→ **Stated goal A**:
Retype the passage from the forum thread about the visa deposit, beginning at the words "## ninjamdv (Sep" and stopping after the words "as you're experiencing.".
→ **Stated goal B**:
In the forum thread about the visa deposit, list in order the steps that the opening paragraph says the deposit at the airport allows a passenger to take.
→ **Stated goal C**:
Give what follows the final sentence of the forum thread about the visa deposit.

## start Selected extract

So whoever said that was wrong. The visa deposit is done at the airport literally to allow the passenger to land at the airport, then pick up the original visa, and then go to the immigration queue. If you have the original visa through courier, you are just making the process faster for yourself.


----------



## ninjamdv (Sep 6, 2017)

DXBGooner said:


> Hmm - just be careful on that already issued visa point as I can't say for certain if it's a direct read across to mine or what my firm did in the background as it was 100% their screw up so they got it fixed away from me, if you tried it may be extra costs. I'd push that point though given that your nationality means you'll be able to enter and switch.
> 
> Sounds good, I'm only a few months in myself so no expert but hopefully will be able to share some of my own pitfalls etc. By and large a great city but plenty of niggles as you're experiencing.


Right okay, makes sense. I'm still in contact with them but they're not backing down or negotiating so I might just get it couriered to me.

## end Selected extract
## start Data extract

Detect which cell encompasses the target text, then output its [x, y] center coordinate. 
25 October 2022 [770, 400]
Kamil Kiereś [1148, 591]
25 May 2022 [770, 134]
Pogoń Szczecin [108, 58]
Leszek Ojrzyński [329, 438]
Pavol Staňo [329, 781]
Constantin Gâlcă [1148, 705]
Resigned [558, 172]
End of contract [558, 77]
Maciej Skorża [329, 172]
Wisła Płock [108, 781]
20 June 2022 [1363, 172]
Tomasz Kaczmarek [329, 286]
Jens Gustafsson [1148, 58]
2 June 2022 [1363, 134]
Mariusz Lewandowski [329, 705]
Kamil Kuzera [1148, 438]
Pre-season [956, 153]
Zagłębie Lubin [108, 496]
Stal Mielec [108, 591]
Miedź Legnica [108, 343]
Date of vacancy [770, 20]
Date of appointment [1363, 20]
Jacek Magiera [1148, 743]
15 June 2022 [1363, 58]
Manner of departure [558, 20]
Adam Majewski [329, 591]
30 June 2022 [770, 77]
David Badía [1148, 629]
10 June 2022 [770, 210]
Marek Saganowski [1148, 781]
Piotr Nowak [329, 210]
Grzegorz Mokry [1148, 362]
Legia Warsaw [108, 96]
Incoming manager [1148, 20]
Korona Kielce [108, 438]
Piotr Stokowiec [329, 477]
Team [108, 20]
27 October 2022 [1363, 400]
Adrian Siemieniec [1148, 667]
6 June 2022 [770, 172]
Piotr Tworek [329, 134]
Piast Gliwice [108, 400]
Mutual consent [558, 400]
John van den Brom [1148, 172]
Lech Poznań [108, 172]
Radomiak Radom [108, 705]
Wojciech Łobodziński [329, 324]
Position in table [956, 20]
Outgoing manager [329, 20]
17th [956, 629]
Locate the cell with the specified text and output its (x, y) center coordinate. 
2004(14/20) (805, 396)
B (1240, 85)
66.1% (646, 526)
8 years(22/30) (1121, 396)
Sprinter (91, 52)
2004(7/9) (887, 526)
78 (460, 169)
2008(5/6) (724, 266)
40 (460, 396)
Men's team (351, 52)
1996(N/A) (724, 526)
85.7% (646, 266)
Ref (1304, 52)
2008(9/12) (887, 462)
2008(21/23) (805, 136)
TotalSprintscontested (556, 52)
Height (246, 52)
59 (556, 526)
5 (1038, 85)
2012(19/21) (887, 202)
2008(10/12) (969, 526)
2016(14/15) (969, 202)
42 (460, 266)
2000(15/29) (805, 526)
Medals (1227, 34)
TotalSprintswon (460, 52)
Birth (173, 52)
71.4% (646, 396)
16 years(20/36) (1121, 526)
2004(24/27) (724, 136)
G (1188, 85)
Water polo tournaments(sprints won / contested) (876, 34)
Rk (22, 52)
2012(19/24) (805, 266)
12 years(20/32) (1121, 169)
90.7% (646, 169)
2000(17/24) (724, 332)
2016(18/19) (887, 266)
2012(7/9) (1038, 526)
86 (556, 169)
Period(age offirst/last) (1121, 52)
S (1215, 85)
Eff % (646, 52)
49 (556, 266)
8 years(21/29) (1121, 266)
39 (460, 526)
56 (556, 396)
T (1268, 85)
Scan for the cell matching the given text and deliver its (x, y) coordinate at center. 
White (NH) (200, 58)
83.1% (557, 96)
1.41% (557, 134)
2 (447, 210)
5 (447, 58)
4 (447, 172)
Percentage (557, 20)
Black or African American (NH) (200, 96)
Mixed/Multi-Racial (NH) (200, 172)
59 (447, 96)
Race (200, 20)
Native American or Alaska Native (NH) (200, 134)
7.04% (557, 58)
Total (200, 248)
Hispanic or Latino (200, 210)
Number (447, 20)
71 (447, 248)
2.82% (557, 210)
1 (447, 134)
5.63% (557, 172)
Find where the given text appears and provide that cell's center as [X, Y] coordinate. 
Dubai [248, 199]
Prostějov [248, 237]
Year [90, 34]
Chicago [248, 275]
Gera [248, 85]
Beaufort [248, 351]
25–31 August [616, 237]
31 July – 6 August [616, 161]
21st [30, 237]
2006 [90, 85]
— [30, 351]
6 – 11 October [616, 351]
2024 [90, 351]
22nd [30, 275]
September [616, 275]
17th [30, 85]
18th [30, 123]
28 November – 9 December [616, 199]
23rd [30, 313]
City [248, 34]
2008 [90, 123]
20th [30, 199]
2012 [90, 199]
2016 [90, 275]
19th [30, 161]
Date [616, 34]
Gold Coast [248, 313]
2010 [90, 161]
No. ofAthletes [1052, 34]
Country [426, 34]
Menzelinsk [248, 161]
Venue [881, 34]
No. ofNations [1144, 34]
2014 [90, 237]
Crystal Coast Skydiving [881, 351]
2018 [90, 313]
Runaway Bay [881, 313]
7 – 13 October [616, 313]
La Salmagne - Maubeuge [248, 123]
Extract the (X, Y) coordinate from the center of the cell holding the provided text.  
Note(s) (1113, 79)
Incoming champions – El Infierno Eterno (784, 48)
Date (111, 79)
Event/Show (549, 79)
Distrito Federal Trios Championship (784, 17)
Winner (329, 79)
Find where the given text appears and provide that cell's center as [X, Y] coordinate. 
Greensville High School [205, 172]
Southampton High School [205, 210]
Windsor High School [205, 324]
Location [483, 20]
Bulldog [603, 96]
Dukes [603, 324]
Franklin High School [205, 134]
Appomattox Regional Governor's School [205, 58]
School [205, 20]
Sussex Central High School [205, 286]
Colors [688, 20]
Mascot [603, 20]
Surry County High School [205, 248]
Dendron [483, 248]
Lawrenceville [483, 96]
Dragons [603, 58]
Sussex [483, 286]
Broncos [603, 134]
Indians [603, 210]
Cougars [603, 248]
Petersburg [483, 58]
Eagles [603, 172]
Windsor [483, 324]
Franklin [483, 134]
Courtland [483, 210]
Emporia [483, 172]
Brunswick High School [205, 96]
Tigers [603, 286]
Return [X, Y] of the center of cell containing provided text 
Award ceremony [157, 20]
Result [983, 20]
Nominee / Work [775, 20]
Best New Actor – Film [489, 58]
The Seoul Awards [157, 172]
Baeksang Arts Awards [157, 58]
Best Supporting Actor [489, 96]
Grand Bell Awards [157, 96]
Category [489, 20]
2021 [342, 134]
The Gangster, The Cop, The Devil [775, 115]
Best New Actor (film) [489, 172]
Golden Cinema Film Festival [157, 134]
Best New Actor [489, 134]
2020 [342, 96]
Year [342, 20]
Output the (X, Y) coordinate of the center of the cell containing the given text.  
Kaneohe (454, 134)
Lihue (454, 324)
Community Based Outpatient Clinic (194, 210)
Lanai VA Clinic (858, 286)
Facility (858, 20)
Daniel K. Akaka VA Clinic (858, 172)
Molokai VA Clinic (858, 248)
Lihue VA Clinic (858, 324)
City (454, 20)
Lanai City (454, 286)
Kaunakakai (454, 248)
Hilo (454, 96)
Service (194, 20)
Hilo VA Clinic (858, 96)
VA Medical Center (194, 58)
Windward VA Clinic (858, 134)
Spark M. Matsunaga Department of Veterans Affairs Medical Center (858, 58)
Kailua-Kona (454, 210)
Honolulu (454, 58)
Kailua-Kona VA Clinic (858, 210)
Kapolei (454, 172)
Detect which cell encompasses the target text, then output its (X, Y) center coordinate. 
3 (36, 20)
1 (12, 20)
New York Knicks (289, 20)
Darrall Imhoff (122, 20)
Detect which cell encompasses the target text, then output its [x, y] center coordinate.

## end Data extract

→ **Expected output A**:
## ninjamdv (Sep 6, 2017)

DXBGooner said:


> Hmm - just be careful on that already issued visa point as I can't say for certain if it's a direct read across to mine or what my firm did in the background as it was 100% their screw up so they got it fixed away from me, if you tried it may be extra costs. I'd push that point though given that your nationality means you'll be able to enter and switch.
> 
> Sounds good, I'm only a few months in myself so no expert but hopefully will be able to share some of my own pitfalls etc. By and large a great city but plenty of niggles as you're experiencing.

→ **Expected output B**:
1. Land at the airport
2. Pick up the original visa
3. Go to the immigration queue

→ **Expected output C**:
Oh okay, even better in that case if you're just starting out. Always good to meet people who are in a similar position.


----------



## ninjamdv (Sep 6, 2017)

rsinner said:


> So whoever said that was wrong. The visa deposit is done at the airport literally to allow the passenger to land at the airport, then pick up the original visa, and then go to the immigration queue. If you have the original visa through courier, you are just making the process faster for yourself.


Thanks for the info, that's good to hear. DHL looks to be charging 200 AED, which I might as well use to save 300 AED.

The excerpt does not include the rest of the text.